## Short problem 1
In the saved entries from the line with "Where should I click to: Open the Golden" up to and including the line with "The height and width of the screenshot is (495, 630).", replace "Publish Changes" with "Save Changes". Write out only those lines, leaving everything else unchanged.

## Text shown
● ● ●
What are the most important points about policies? They're not hard and fast rules, but you could still get blocked for violating them excessively. This is an honest and concise definition, and again I honestly don't see what anyone hopes to gain by omitting some part of that from the lead. Equazcion (talk) 10:59, 31 Oct 2009 (UTC)
- Yes, I tend to agree with Equazcion here. I haven't analysed all the foregoing discussion in detail, but I've no idea why this minor matter should have flared up into personal antagonism. Perhaps we can just leave the lead as it is for now, while tempers abate? (I would still like to add a sentence telling new editors explicitly that they don't need to worry about reading all the policies and guidelines.)--Kotniski (talk) 11:24, 31 October 2009 (UTC)
- The reasons I have given are:
- This policy is mainly about describing how to set up and maintain useful policies and guidelines. Blocking is just one policy amongst many.
- People who are going to disrupt the place aren't going to take much of it in the leader and people who aren't going to disrupt don't need to be told it up front. I see it as offputting and unnecessary for new editors.
- WP:IAR and WP:5P don't go on about blocking and if any place would have it up front to warn people it would be those
- Blocking is mentioned in this policy only as additional information about policies. It defers to the blocking policy by referring to it.
- There's other information about policies and guidelines which would be far more useful in the leader. The difference between a policy and a guideline for instance is directly relevant to this policy. Some people think the distinction is irrelevant but if so they should discuss that first and get consensus about changing the body first.
● ● ●
Saved entries:
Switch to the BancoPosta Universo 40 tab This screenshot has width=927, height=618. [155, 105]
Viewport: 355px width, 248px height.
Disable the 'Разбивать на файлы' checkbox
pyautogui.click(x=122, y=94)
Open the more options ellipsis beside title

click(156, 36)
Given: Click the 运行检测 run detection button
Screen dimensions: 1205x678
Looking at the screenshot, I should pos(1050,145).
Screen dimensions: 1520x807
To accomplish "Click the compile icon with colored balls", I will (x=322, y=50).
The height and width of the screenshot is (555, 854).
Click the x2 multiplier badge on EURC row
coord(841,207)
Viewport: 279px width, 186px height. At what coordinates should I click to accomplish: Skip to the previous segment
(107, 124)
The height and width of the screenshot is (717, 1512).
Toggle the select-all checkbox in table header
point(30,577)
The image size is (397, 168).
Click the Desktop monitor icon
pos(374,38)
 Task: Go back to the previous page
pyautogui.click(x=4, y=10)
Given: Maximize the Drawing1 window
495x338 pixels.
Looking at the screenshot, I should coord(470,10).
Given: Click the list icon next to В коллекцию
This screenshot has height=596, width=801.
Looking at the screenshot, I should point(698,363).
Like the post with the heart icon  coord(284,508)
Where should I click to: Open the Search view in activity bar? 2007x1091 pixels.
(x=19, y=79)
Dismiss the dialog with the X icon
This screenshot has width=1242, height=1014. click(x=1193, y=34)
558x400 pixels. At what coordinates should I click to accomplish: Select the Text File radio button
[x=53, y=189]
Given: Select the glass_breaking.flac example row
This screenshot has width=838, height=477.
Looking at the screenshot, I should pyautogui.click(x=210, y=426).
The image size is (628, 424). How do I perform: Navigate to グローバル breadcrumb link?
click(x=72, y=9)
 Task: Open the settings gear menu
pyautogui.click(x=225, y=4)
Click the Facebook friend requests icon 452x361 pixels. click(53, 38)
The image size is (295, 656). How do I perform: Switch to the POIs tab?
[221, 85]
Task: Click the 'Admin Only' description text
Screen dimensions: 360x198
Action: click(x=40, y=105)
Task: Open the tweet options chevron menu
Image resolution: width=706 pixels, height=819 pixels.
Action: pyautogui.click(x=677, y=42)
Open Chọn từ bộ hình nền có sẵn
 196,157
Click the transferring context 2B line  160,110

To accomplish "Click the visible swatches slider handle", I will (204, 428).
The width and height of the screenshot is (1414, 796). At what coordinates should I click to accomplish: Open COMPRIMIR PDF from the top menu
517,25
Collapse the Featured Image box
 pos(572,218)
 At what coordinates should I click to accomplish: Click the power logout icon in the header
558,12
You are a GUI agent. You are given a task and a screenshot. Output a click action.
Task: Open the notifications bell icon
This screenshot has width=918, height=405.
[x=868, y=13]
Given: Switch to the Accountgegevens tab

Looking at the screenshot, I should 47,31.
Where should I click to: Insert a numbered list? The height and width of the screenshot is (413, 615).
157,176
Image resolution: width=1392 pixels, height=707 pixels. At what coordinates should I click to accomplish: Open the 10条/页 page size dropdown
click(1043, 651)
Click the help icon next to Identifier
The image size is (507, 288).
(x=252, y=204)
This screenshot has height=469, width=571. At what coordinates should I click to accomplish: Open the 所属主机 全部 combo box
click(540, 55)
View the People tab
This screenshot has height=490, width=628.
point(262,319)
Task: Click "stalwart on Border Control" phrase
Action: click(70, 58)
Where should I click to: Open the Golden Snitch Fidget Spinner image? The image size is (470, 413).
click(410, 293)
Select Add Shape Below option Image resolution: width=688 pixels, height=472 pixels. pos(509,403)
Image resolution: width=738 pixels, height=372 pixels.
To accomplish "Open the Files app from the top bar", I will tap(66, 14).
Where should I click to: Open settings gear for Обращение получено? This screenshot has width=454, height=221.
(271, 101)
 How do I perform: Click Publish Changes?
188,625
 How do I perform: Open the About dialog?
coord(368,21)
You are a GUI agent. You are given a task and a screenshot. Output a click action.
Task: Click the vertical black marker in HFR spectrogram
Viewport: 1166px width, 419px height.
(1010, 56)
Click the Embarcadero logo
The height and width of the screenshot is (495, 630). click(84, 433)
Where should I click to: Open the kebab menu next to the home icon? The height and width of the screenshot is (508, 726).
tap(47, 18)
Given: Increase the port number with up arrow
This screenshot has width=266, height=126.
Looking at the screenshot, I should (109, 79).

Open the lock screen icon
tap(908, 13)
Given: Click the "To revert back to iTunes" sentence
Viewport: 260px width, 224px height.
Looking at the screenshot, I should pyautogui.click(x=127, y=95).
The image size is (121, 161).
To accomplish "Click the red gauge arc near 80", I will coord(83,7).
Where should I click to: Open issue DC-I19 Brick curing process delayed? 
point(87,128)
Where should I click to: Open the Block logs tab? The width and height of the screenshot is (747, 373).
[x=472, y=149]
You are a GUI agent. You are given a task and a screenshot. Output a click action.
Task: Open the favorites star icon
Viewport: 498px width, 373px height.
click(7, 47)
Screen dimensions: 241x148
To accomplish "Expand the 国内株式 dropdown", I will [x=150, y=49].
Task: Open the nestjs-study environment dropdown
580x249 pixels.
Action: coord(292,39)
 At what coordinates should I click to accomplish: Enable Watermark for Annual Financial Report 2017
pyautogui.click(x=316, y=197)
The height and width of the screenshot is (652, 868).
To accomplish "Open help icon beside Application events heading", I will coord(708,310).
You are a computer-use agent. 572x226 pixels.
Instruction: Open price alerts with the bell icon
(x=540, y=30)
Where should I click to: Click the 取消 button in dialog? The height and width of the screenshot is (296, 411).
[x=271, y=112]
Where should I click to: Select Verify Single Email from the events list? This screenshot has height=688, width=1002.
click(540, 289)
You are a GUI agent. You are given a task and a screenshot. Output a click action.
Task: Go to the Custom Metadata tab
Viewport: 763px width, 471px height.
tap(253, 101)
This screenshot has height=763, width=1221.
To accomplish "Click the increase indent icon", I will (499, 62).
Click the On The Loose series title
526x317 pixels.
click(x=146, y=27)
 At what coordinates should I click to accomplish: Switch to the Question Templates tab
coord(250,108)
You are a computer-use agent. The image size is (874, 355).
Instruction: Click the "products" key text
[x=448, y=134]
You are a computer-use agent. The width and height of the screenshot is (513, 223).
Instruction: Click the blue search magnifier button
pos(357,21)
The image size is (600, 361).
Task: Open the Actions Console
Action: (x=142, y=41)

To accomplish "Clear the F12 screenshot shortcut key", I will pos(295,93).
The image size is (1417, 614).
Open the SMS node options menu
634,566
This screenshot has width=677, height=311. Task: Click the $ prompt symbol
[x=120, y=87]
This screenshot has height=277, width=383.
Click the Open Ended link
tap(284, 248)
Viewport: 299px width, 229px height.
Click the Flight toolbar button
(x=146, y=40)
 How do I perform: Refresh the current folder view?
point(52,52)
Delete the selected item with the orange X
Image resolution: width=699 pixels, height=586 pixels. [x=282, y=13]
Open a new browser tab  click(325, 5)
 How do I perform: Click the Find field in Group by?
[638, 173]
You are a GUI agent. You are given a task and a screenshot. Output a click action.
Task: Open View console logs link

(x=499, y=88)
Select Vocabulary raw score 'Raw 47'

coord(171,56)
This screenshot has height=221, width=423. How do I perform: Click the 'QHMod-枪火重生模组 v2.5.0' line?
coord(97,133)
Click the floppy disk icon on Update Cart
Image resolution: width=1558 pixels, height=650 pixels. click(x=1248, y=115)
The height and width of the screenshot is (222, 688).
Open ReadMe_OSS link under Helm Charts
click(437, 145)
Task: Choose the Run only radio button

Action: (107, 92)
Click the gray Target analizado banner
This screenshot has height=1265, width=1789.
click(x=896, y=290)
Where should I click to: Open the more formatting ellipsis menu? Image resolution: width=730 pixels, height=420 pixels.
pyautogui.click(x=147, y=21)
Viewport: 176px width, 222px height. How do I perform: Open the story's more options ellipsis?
● ● ●
## Short problem 2
Answer these questions about the talk page discussion:
(a) At what time did Equazcion sign the first comment?
(b) What would Kotniski still like a sentence to tell new editors explicitly?
(c) Which two pages does the list of reasons say don't go on about blocking?

## Full output 1
Where should I click to: Open the Golden Snitch Fidget Spinner image? The image size is (470, 413).
click(410, 293)
Select Add Shape Below option Image resolution: width=688 pixels, height=472 pixels. pos(509,403)
Image resolution: width=738 pixels, height=372 pixels.
To accomplish "Open the Files app from the top bar", I will tap(66, 14).
Where should I click to: Open settings gear for Обращение получено? This screenshot has width=454, height=221.
(271, 101)
 How do I perform: Click Save Changes?
188,625
 How do I perform: Open the About dialog?
coord(368,21)
You are a GUI agent. You are given a task and a screenshot. Output a click action.
Task: Click the vertical black marker in HFR spectrogram
Viewport: 1166px width, 419px height.
(1010, 56)
Click the Embarcadero logo
The height and width of the screenshot is (495, 630). click(84, 433)

## Full output 2
(a) 10:59 (UTC), on 31 Oct 2009.
(b) That they don't need to worry about reading all the policies and guidelines.
(c) WP:IAR and WP:5P.